A data block:

-----

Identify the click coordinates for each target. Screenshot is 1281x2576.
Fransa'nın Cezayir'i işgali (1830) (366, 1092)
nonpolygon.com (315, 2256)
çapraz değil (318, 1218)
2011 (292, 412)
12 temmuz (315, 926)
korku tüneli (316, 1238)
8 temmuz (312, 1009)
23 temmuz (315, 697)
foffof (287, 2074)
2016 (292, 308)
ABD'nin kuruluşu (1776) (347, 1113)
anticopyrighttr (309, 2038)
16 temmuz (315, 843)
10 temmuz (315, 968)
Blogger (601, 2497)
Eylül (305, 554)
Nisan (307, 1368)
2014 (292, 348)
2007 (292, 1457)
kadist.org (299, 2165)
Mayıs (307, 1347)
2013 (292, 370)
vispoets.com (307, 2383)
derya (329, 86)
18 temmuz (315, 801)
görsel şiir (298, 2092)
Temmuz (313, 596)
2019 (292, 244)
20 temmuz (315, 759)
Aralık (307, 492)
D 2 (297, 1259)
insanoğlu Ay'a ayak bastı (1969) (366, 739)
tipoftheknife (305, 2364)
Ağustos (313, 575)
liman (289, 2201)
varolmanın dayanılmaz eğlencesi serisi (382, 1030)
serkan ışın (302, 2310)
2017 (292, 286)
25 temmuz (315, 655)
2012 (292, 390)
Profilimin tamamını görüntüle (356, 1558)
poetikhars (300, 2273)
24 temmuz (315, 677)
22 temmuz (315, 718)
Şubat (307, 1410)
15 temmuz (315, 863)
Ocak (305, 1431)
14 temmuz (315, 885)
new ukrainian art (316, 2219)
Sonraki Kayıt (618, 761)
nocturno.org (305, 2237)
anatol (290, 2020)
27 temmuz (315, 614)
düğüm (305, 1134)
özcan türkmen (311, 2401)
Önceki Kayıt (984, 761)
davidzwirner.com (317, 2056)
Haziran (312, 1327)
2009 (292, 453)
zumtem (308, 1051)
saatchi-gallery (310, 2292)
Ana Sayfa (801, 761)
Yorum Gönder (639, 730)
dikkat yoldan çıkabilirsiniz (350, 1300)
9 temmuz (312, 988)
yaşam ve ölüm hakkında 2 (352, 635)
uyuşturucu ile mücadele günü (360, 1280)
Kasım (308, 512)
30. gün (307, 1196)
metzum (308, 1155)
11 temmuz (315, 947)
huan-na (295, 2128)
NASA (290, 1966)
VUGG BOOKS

-----

▶ **TASK INSTRUCTIONS**: Reproduce every item in the data block above, line for line and unchanged.

▶ **RESULT BELOW**:
Identify the click coordinates for each target. Screenshot is 1281x2576.
Fransa'nın Cezayir'i işgali (1830) (366, 1092)
nonpolygon.com (315, 2256)
çapraz değil (318, 1218)
2011 (292, 412)
12 temmuz (315, 926)
korku tüneli (316, 1238)
8 temmuz (312, 1009)
23 temmuz (315, 697)
foffof (287, 2074)
2016 (292, 308)
ABD'nin kuruluşu (1776) (347, 1113)
anticopyrighttr (309, 2038)
16 temmuz (315, 843)
10 temmuz (315, 968)
Blogger (601, 2497)
Eylül (305, 554)
Nisan (307, 1368)
2014 (292, 348)
2007 (292, 1457)
kadist.org (299, 2165)
Mayıs (307, 1347)
2013 (292, 370)
vispoets.com (307, 2383)
derya (329, 86)
18 temmuz (315, 801)
görsel şiir (298, 2092)
Temmuz (313, 596)
2019 (292, 244)
20 temmuz (315, 759)
Aralık (307, 492)
D 2 (297, 1259)
insanoğlu Ay'a ayak bastı (1969) (366, 739)
tipoftheknife (305, 2364)
Ağustos (313, 575)
liman (289, 2201)
varolmanın dayanılmaz eğlencesi serisi (382, 1030)
serkan ışın (302, 2310)
2017 (292, 286)
25 temmuz (315, 655)
2012 (292, 390)
Profilimin tamamını görüntüle (356, 1558)
poetikhars (300, 2273)
24 temmuz (315, 677)
22 temmuz (315, 718)
Şubat (307, 1410)
15 temmuz (315, 863)
Ocak (305, 1431)
14 temmuz (315, 885)
new ukrainian art (316, 2219)
Sonraki Kayıt (618, 761)
nocturno.org (305, 2237)
anatol (290, 2020)
27 temmuz (315, 614)
düğüm (305, 1134)
özcan türkmen (311, 2401)
Önceki Kayıt (984, 761)
davidzwirner.com (317, 2056)
Haziran (312, 1327)
2009 (292, 453)
zumtem (308, 1051)
saatchi-gallery (310, 2292)
Ana Sayfa (801, 761)
Yorum Gönder (639, 730)
dikkat yoldan çıkabilirsiniz (350, 1300)
9 temmuz (312, 988)
yaşam ve ölüm hakkında 2 (352, 635)
uyuşturucu ile mücadele günü (360, 1280)
Kasım (308, 512)
30. gün (307, 1196)
metzum (308, 1155)
11 temmuz (315, 947)
huan-na (295, 2128)
NASA (290, 1966)
VUGG BOOKS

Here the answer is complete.